_EXERCISE OBJECTIVE_
Please transcribe each of the rows below word for word, leaving out the pictures.

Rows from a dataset
---------------
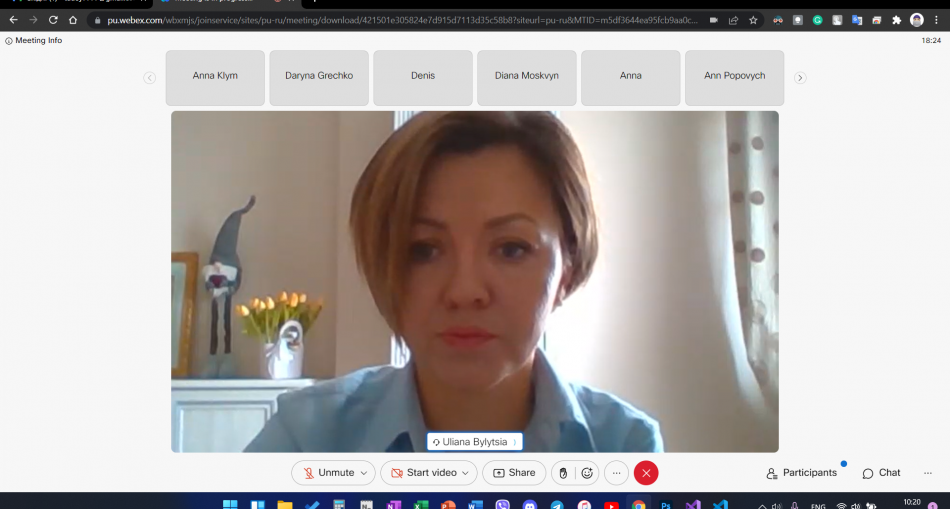Click the raise hand icon
Image resolution: width=950 pixels, height=509 pixels.
tap(563, 473)

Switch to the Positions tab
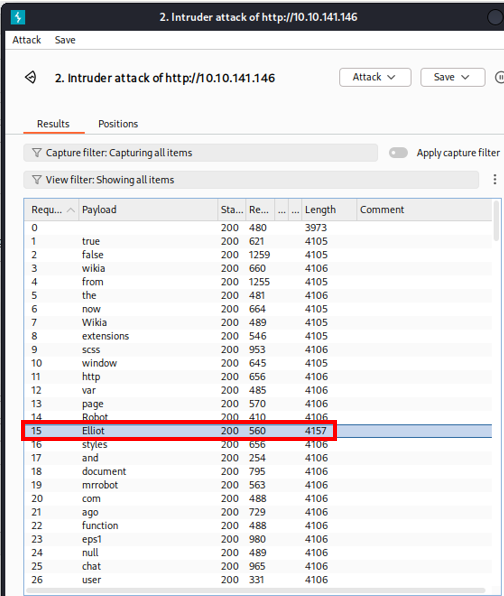pyautogui.click(x=118, y=124)
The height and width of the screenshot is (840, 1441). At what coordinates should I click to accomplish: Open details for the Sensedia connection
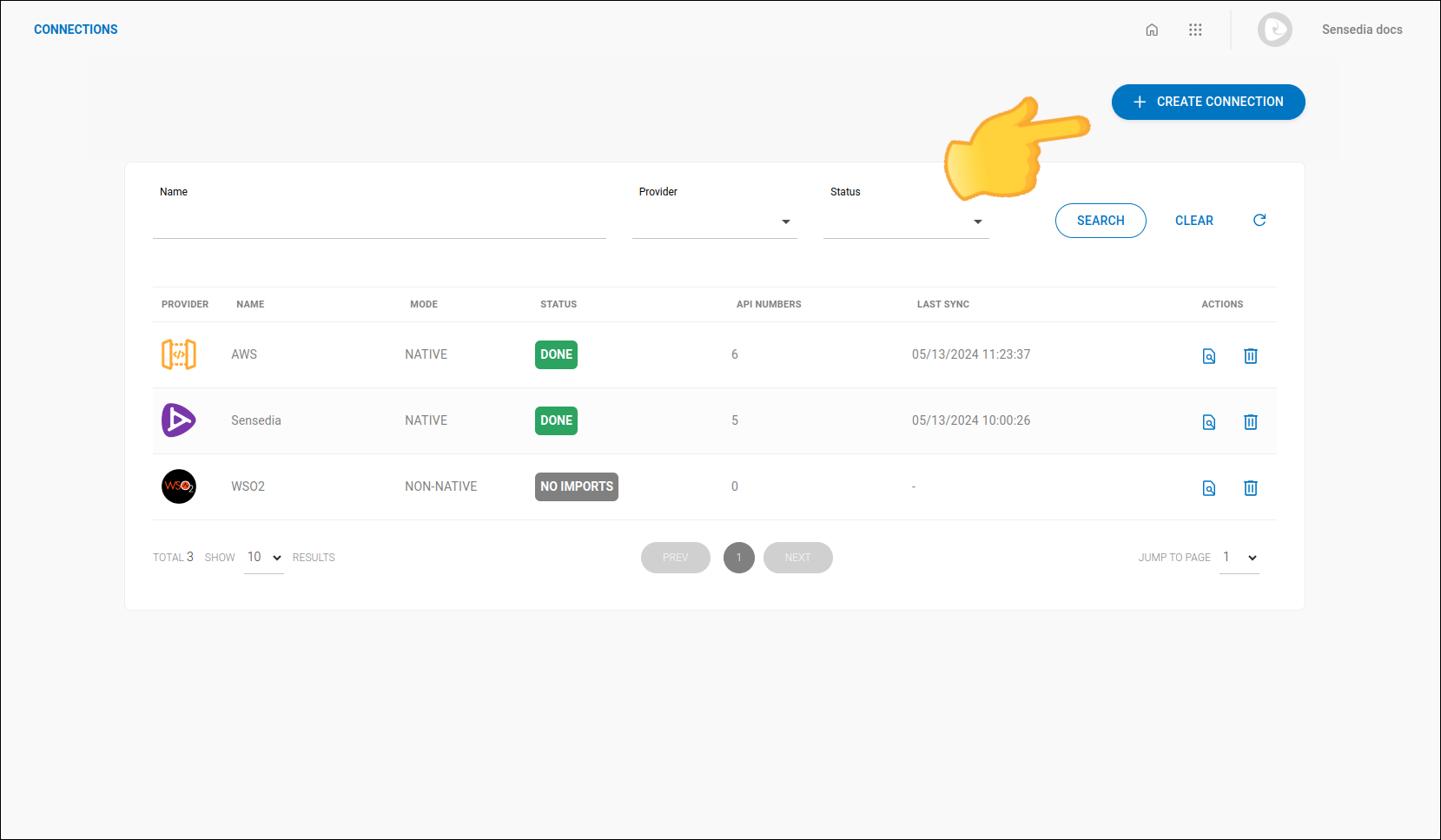click(1209, 421)
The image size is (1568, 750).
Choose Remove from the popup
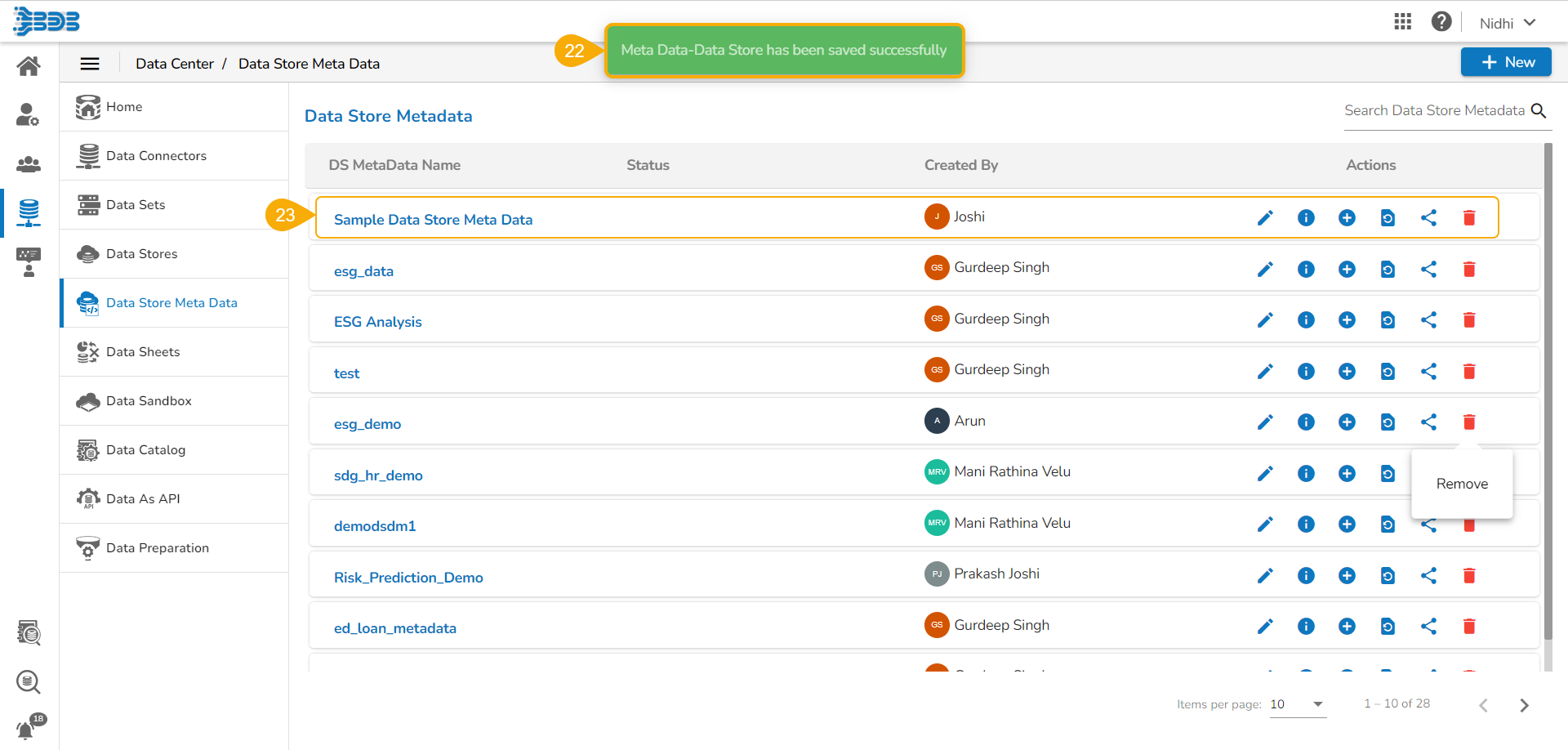[x=1462, y=484]
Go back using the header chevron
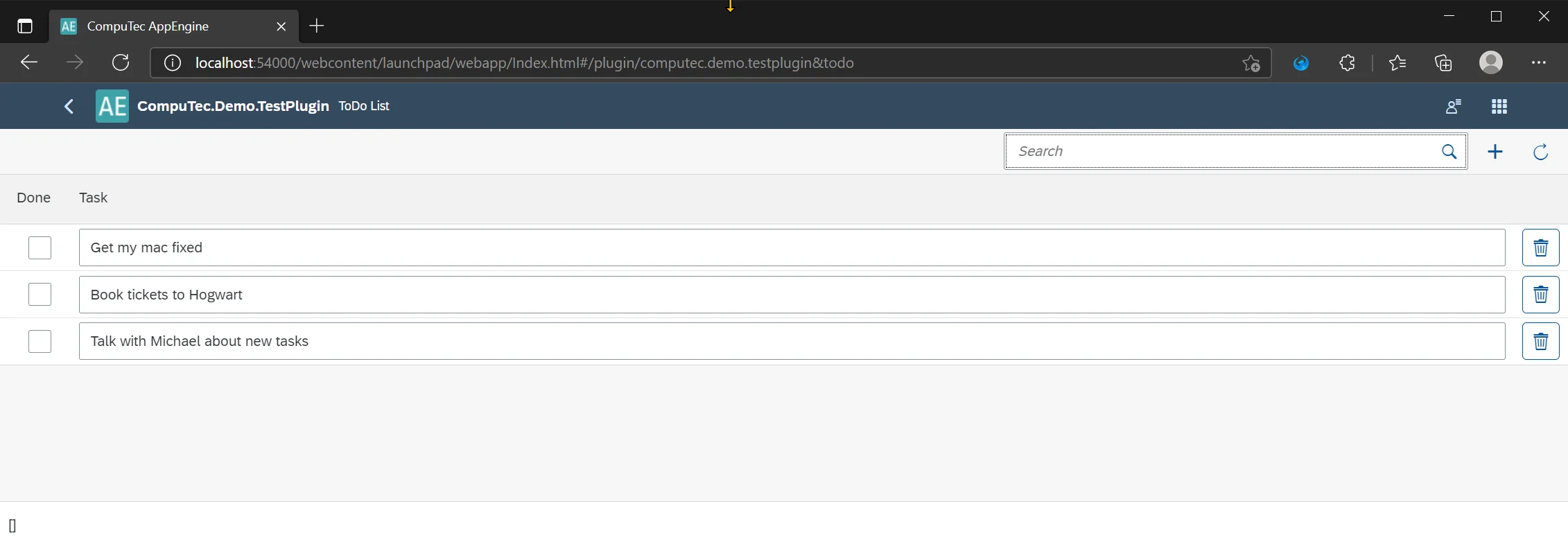The width and height of the screenshot is (1568, 547). (69, 106)
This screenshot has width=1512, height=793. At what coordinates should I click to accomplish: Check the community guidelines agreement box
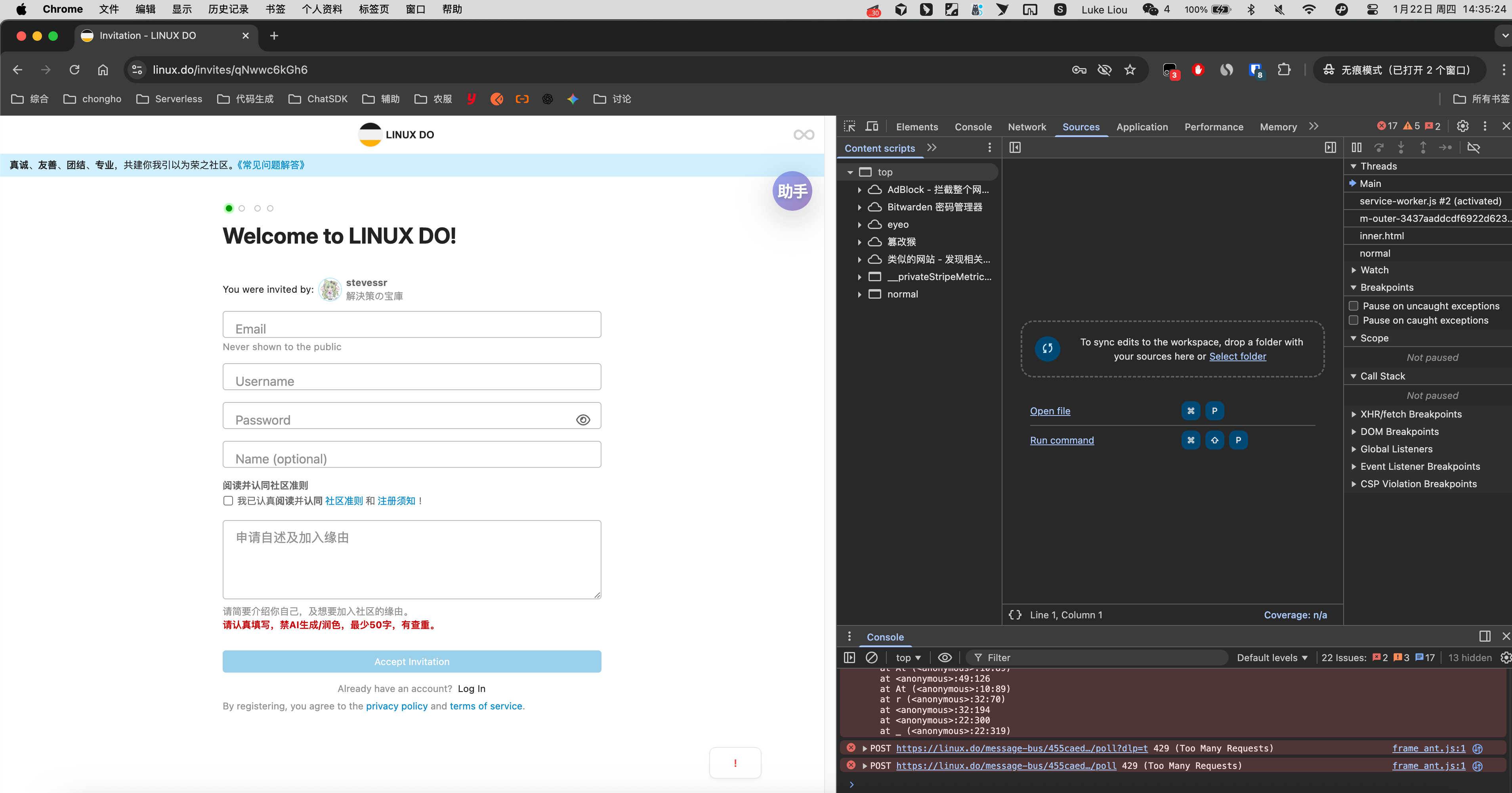tap(228, 501)

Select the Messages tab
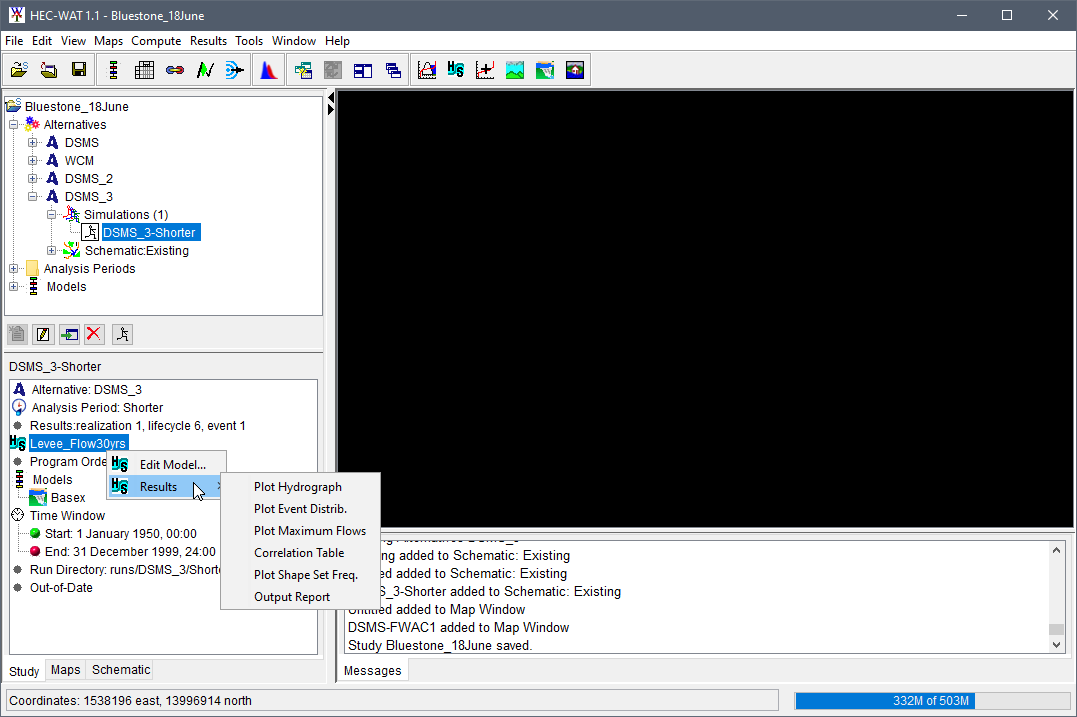coord(373,670)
---------------
_RESPONSE FOR THIS EXERCISE_
Click the raise hand icon
Image resolution: width=950 pixels, height=509 pixels.
tap(563, 473)

Switch to the Positions tab
pyautogui.click(x=118, y=124)
The height and width of the screenshot is (840, 1441). At what coordinates should I click to accomplish: Open details for the Sensedia connection
click(1209, 421)
The image size is (1568, 750).
Choose Remove from the popup
[x=1462, y=484]
Go back using the header chevron
The width and height of the screenshot is (1568, 547). (69, 106)
This screenshot has width=1512, height=793. At what coordinates should I click to accomplish: Check the community guidelines agreement box
tap(228, 501)

Select the Messages tab
coord(373,670)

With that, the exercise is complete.